In his senior season, he rushed for over 1,000 yards, scored 18 touchdowns and made 7 interceptions. He was part of a team that had 14 of the 26 players playing both ways, while finishing second in the state of Illinois, the best showing ever by a Public League team.

He finished his high school career with more than 2,000 rushing yards and 32 touchdowns. He was named All-state once and All-city twice. He also practiced basketball.

==College career==
Pruitt accepted a football scholarship from the University of Colorado Boulder, becoming a part of Bill McCartney's first recruiting class. He was named a starter (8 starts) at strong safety as a redshirt freshman and would not relinquish the position for the rest of his college career. The next year, he posted 63 tackles, after missing two games because of injuries.

As a junior, he registered 106 tackles (73 solo), 5 forced fumbles and 13 passes defensed (second in school history). As a senior, he set a school mark for tackles by a defensive back with 116. He had 5 interceptions, including one returned 18 yards for a key touchdown in the 26–17 against Washington State University.

Pruitt finished ranked as school's All-time tackler (340 tackles) among defensive backs and third in Big Eight Conference history for defensive backs. He registered 41 starts.

In 1989, he was named to the University of Colorado All-Century football team and to the Big Eight Conference All-Decade team.

==Professional career==
===Chicago Bears===
Pruitt was signed as an undrafted free agent by the Chicago Bears after the 1988 NFL draft.

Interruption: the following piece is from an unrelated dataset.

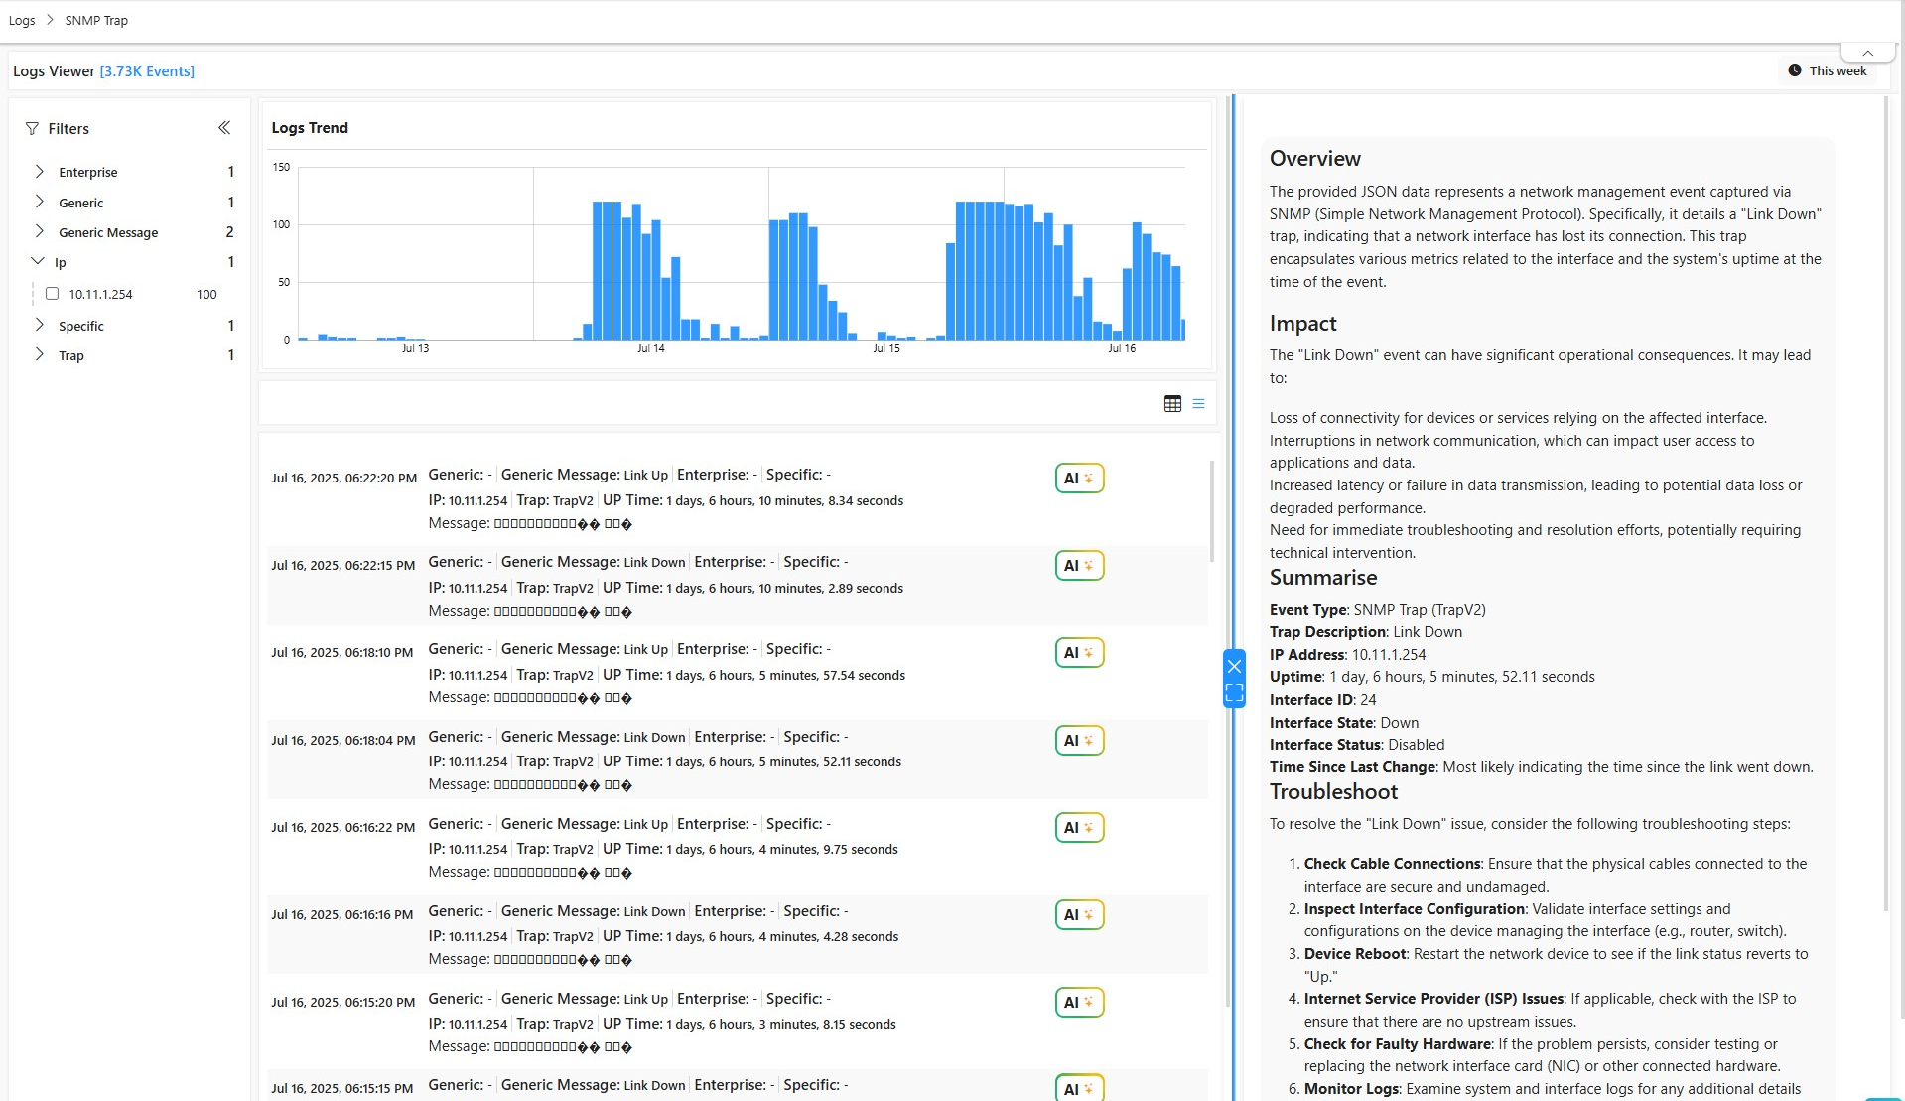Open AI analysis for 06:16:22 PM log

point(1079,828)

He was not selected because he was considered slow for a defensive back and not big enough to be a linebacker.

As a rookie, he was converted into an outside linebacker. He was a backup to Jim Morrissey, playing mostly on special teams and on passing downs. He started in 3 games and suffered a sprained ankle that forced him to miss 2 contests.
In the 20–12 playoff win against the Philadelphia Eagles, popularly known as the "Fog Bowl" for the nearly unseeable conditions during the game, he made an important interception of quarterback Randall Cunningham. Pruitt also received the Brian Piccolo Award, given annually to a Bears rookie and a veteran who best exemplify courage, loyalty, teamwork and dedication.

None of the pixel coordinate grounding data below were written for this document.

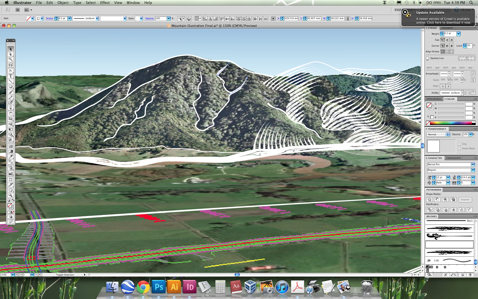The height and width of the screenshot is (299, 478).
Task: Check the Invert Mask option
Action: 459,148
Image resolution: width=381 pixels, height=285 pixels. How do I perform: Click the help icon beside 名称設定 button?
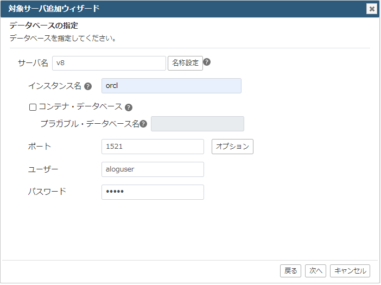tap(207, 62)

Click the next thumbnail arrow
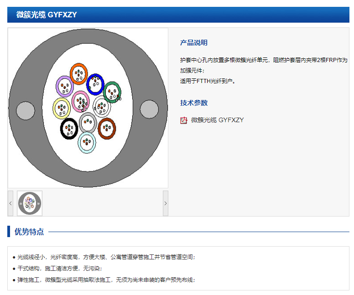coord(165,203)

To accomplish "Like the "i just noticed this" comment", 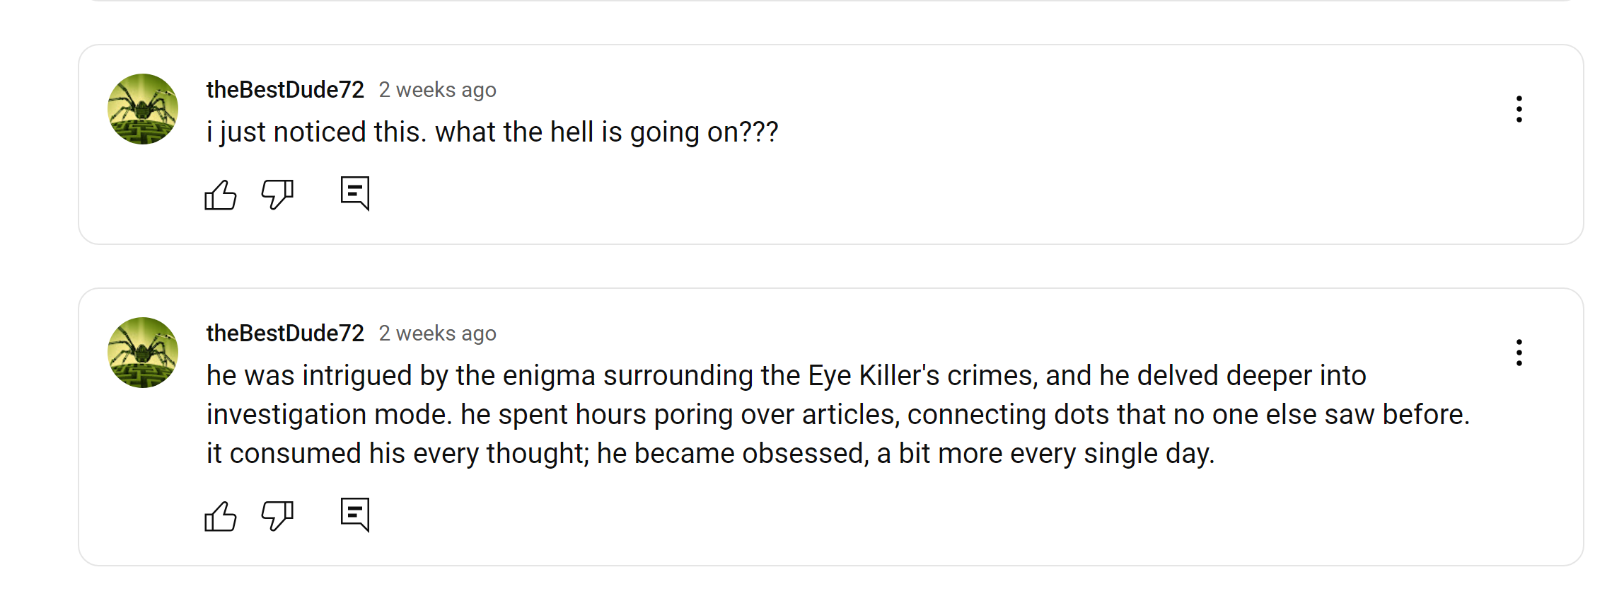I will [220, 195].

On November 14, 1990, he broke his left hand in a fight with teammate Mark Bortz during a practice, but didn't miss any games. On August 26, 1991, he was waived after being passed on the depth chart by Mike Stonebreaker.

===Dallas Cowboys===
On August 27, 1991, he was claimed off waivers by the Dallas Cowboys, to improve the linebackers depth and help on special teams. On September 10, he was placed on the injured reserve list with a pulled left hamstring, but was re-activate on October 11. He appeared in 12 contests, starting at strongside linebacker in the twelfth game against the New York Giants, posting a single-game career-high 9 tackles.

On September 1, 1992, he was released to make room for linebacker Bobby Abrams. He was re-signed on November 18. He appeared in the last 6 games, registering 5 special teams tackles. He was a part of the winning Super Bowl XXVII team. He was cut on August 29, 1993.

===Philadelphia Eagles===
On July 20, 1994, he was signed as a free agent by the Philadelphia Eagles. He was released on August 23.

==Personal life==
From 1995 to 1996, he was a football graduate assistant for the University of Colorado. From 1997 to 1999, Pruitt joined the University of Hawaii Warriors football team as an assistant football coach. In 1999, he was a part of the Chicago Bears player personnel department. In 2012, Pruitt became the director of the Chicago Bears Youth Football Camps.